Rewrite the lines below, swapping "green flag" for "red flag" and leaving everything else unchanged.

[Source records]
>> Begin

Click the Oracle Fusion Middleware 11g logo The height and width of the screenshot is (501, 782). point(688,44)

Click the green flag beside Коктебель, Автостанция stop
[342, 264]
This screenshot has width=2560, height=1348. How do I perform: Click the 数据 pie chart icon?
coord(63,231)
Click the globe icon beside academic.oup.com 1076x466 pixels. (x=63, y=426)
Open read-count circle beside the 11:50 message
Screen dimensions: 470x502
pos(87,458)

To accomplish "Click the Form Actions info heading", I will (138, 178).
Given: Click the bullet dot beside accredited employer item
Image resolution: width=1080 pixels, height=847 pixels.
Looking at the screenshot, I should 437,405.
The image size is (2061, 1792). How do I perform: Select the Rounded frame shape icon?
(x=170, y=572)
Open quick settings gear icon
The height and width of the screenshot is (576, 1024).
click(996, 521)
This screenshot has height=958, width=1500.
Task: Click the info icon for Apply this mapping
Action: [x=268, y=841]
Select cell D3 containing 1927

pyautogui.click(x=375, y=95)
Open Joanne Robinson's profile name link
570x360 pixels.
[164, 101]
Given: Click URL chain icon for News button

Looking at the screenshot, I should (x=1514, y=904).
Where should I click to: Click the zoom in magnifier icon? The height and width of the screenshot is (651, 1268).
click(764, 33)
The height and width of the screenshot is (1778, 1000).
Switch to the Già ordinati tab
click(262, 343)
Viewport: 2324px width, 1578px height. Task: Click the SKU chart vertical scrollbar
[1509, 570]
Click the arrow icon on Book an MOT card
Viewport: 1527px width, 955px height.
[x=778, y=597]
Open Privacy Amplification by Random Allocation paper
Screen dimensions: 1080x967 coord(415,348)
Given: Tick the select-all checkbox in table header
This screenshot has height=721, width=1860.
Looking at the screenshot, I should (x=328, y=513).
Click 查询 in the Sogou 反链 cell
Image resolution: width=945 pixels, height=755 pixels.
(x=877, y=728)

>> End

▸ Correct result:
Click the Oracle Fusion Middleware 11g logo The height and width of the screenshot is (501, 782). point(688,44)

Click the red flag beside Коктебель, Автостанция stop
[342, 264]
This screenshot has width=2560, height=1348. How do I perform: Click the 数据 pie chart icon?
coord(63,231)
Click the globe icon beside academic.oup.com 1076x466 pixels. (x=63, y=426)
Open read-count circle beside the 11:50 message
Screen dimensions: 470x502
pos(87,458)

To accomplish "Click the Form Actions info heading", I will (138, 178).
Given: Click the bullet dot beside accredited employer item
Image resolution: width=1080 pixels, height=847 pixels.
Looking at the screenshot, I should 437,405.
The image size is (2061, 1792). How do I perform: Select the Rounded frame shape icon?
(x=170, y=572)
Open quick settings gear icon
The height and width of the screenshot is (576, 1024).
click(996, 521)
This screenshot has height=958, width=1500.
Task: Click the info icon for Apply this mapping
Action: [x=268, y=841]
Select cell D3 containing 1927

pyautogui.click(x=375, y=95)
Open Joanne Robinson's profile name link
570x360 pixels.
[164, 101]
Given: Click URL chain icon for News button

Looking at the screenshot, I should (x=1514, y=904).
Where should I click to: Click the zoom in magnifier icon? The height and width of the screenshot is (651, 1268).
click(764, 33)
The height and width of the screenshot is (1778, 1000).
Switch to the Già ordinati tab
click(262, 343)
Viewport: 2324px width, 1578px height. Task: Click the SKU chart vertical scrollbar
[1509, 570]
Click the arrow icon on Book an MOT card
Viewport: 1527px width, 955px height.
[x=778, y=597]
Open Privacy Amplification by Random Allocation paper
Screen dimensions: 1080x967 coord(415,348)
Given: Tick the select-all checkbox in table header
This screenshot has height=721, width=1860.
Looking at the screenshot, I should (x=328, y=513).
Click 查询 in the Sogou 反链 cell
Image resolution: width=945 pixels, height=755 pixels.
(x=877, y=728)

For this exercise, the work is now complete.